Start of Document segment
By Iain Gray, East Lothian MSP

IT TURNS out that ‘locking down’ in the face of the worst public health crisis in living memory was tough, but opening up is even tougher.

We are reaping the benefits of those months of restrictions, with infection rates low and falling, although we cannot forget so many lives lost, so many families bereaved.

Indeed, the evidence does seem to say that we should have locked down sooner.

However, as restrictions are eased, they seem to get more complicated, and ever harder to observe or enforce.

Families can meet again, but rules about ‘bubbles’ and using toilets are still restrictive and it is hard to understand why face coverings are mandatory on a bus but not in a shop. Local cafes and pubs had geared up to open their outside areas this week only to be told they could not.

As for schools, as I write, debate rages over whether pupils should be back in classrooms full-time in August, or be socially distanced, and therefore only in school half time or less.

Many parents are angry that their children’s education will continue to be disrupted, while others are nervous about the safety of sending them back to school.
End of Document segment
Start of Collected material
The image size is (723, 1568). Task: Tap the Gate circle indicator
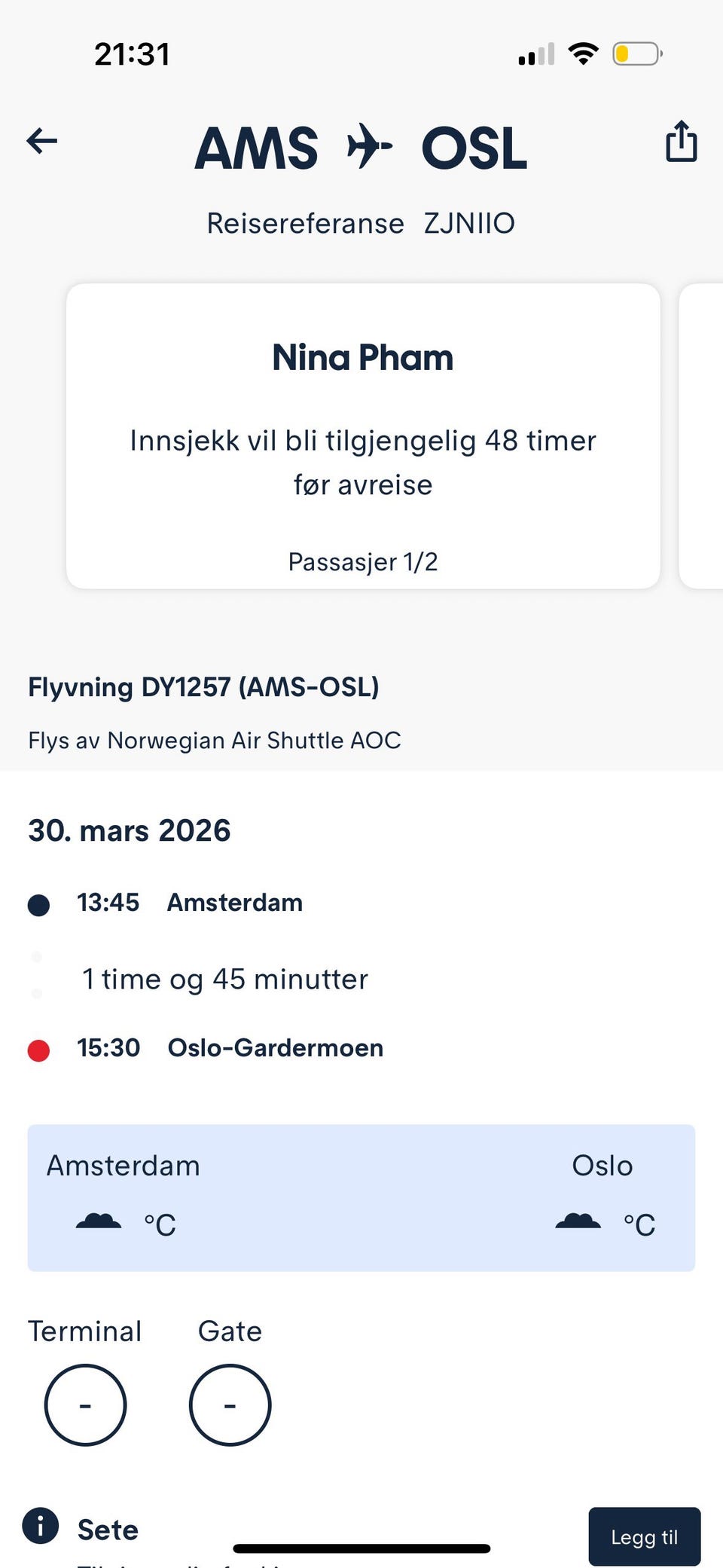(230, 1404)
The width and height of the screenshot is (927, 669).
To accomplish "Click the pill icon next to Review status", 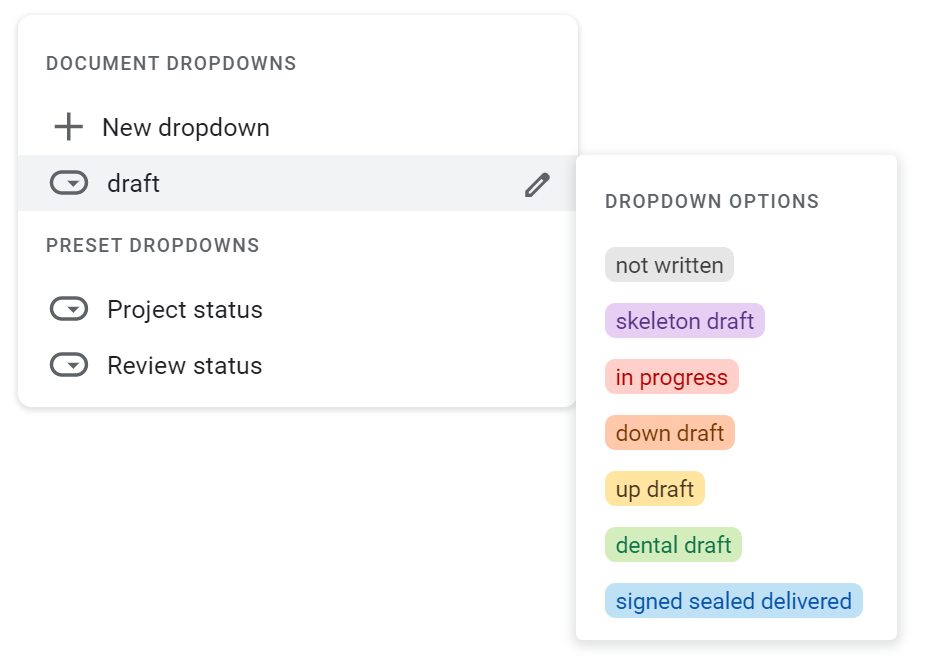I will 69,365.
End of Collected material
_Exercise requirements_.
A: Answer these questions about the column on easing lockdown, one line each, marked (i), (ii) and (iii):
(i) Who wrote it?
(ii) Where does it say face coverings are mandatory?
(iii) What had local cafes and pubs geared up to do this week?
B: Decide whether each statement agrees with the column on easing lockdown. Answer yes or no and quote the deciding words.
(i) Infection rates are described as low and falling.
(ii) Local cafes and pubs were allowed to open their outside areas this week.
(iii) The evidence suggests lockdown should have started later.
C: Write a continuation of the column on easing lockdown, beginning after its final sentence.

_Answers for the exercise_.
A:
(i) Iain Gray, East Lothian MSP.
(ii) On a bus (but not in a shop).
(iii) Open their outside areas.

B:
(i) Yes: "with infection rates low and falling"
(ii) No: "only to be told they could not"
(iii) No: "the evidence does seem to say that we should have locked down sooner"

C:
The Scottish Government got some of this wrong.

They should have planned a phased return to full-time schooling, even if part-time initially, letting families see the light at the end of the tunnel.

They shouldn’t have encouraged pubs to believe they were going to be opening this week. They have stuck to a ‘five-mile rule’ when no one else has, and stopped our council opening beach car parks and, still, toilets, with disastrous consequences for some villages.

In fairness, though, this was never going to be easy, and if we want to keep those infection rates low, we have to follow the guidance. All of that pulling together, community spirit and looking out for each other we have been so proud of – we need it more than ever now.